Pre-poll desertions, delay in release in candidates’ list and wrong selection of candidates have added to the woes of the party that now vainly hopes to win some seats, a little more than its tally of 16 it won in the 147-member Assembly in 2014, to save honour.
Despite facing challenges, the state Congress leaders put up a brave front. “Despite desertions and betrayal by some sitting MLAs, we will spring a surprise and get a majority to form the government. The voters are with us as they find the BJD a party of corruption and nepotism and the BJP a party of non-performers,” said state Congress spokesperson Arya Kumar Gyanendra.
As early as December 2018, it appeared that the Grand Old Party had given up hope of bouncing back as the party’s Odisha in-charge Jintendra Singh withdrew from the state’s political scene to concentrate in his Lok Sabha constituency in Rajasthan, handing over interim responsibility to Chhattisgarh leader T.S. Singh Deo.
Mr Singh Deo, known as a mild, gentleman politician, has not been able to hold the flock together and witnessed many top leaders of the party, including its working president Nabakishore Das and some sitting MLAs, switching sides to join the BJD and BJP.
Indecisiveness of the party’s state leadership has led to wrong placement of candidates in many Lok Sabha constituencies and Assembly segments, resulting in the nominees finding it difficult to cope up with “alien” political atmosphere.

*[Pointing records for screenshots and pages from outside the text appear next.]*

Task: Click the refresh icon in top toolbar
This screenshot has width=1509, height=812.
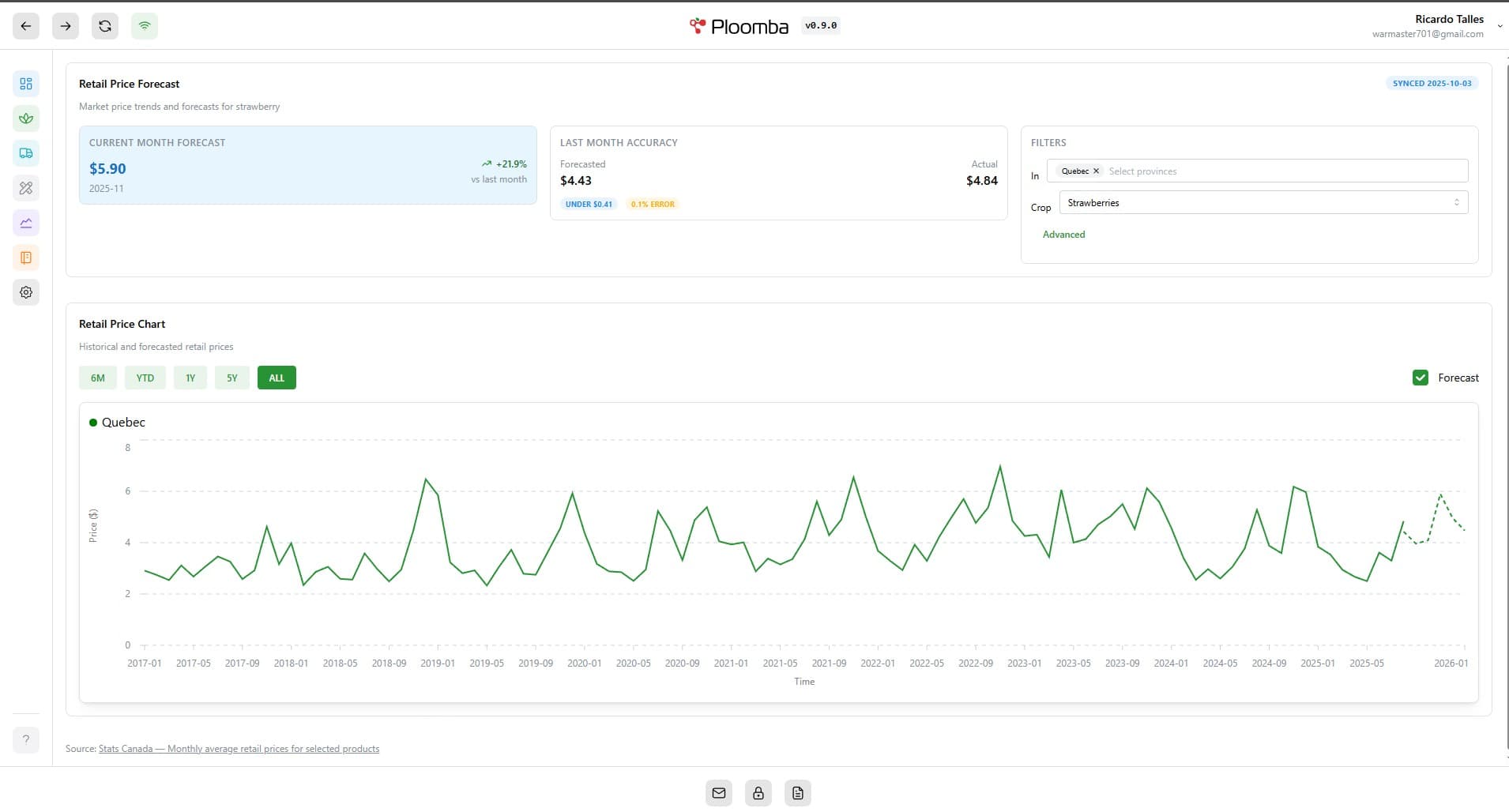Action: 105,25
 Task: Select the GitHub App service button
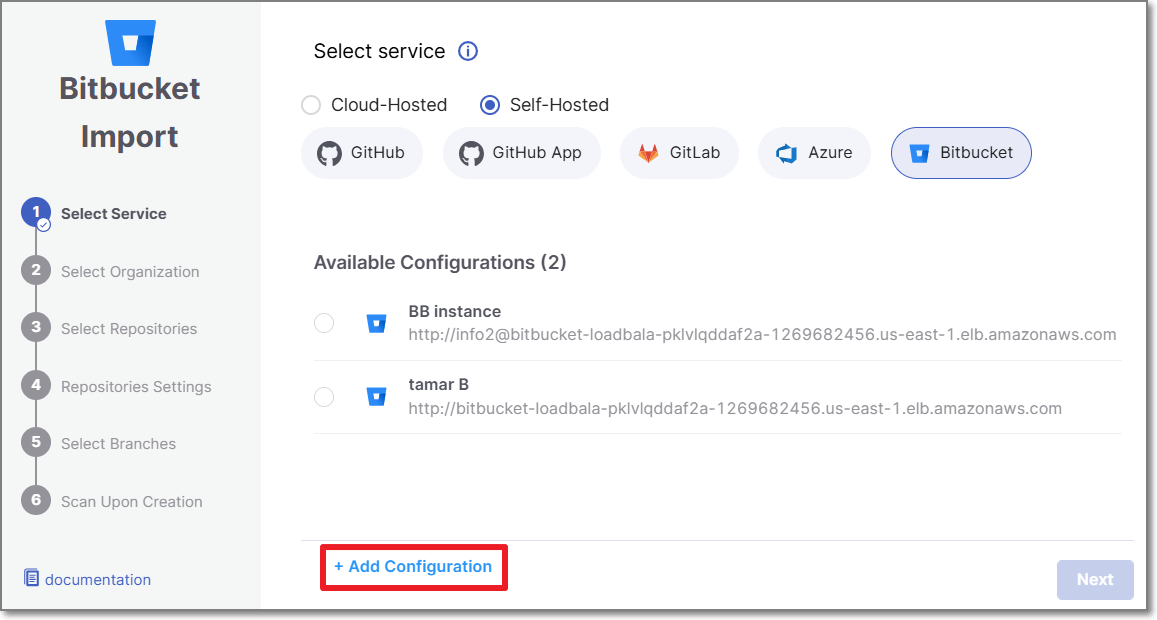pos(521,153)
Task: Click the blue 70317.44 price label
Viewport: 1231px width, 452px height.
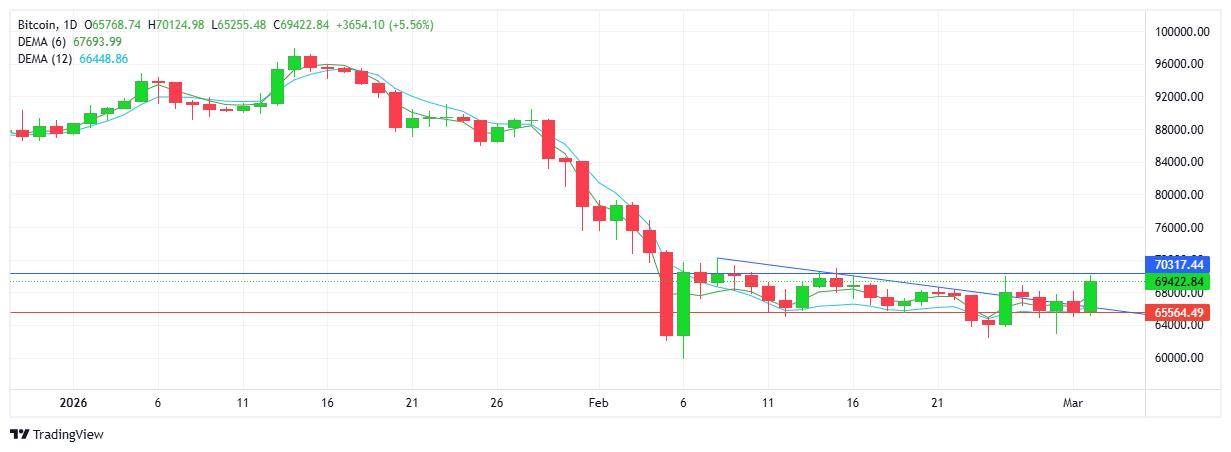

Two-time Lok Sabha member from Bolangir and former Pradesh Congress president Sarat Patnaik has been fielded from Sambalpur Lok Sabha seat where he has little organisational base. Similarly, Satya Prakash Nayak, a man hailing from Bhadrak, has been fielded from Puri constituency.
While there was a big rush for BJP and BJD tickets, the Congress literally struggled to find candidates to field in all the 140 Assembly constituencies it decided to fight on Its candidates from Barachana, Tirtol and Kakatpur returned tickets complaining late distribution of tickets.
Of the total 147 Assembly seats, the Congress has left seven seats to its allies the CPI, the CPI(M) and Jharkhand Mukti Morcha. And, of the total 21 Lok Sabha seats, it has given one each to the CPI and CPI(M).
The Grand Old Party received a big jolt when state Congress women wing president Sumitra Jena on April 9 resigned from the party and joined the BJD complaining inadequate representation of women in ticket distribution. She even accused Congress president Niranjan Patnaik and senior leader Narasingha Mishra of promoting their sons by giving tickets to them to contest from Balasore and Bolangir Lok Sabha seats.
On the campaign front, the Congress has failed to match the aggressive canvassing by the BJD and BJP. While chief minister Naveen Patnaik is leading his party’s campaign from the front, Prime Minister Narendra Modi and BJP president Amit Shah, looking for at least 10-plus Lok Sabha seats, and 120 Assembly seats, have almost made Odisha their second home in the past few days by regularly visiting and addressing public rallies. Both the BJP leaders have visited the state at least five times in the past 15 days to woo voters.
Congress president Rahul Gandhi, who addressed at least four public meetings, cancelled his Kandhamal trip for unknown reasons. This shattered the morale of the party workers in central parts of the state and is likely to affect the poll prospects, say analysts.
Decimated from second position to third position in the 2017 rural polls, the Congress is now concentrating to win at least 30 Assembly seats so as to remain in the reckoning in state politics, observe political analyst Kishore Chandra Swain.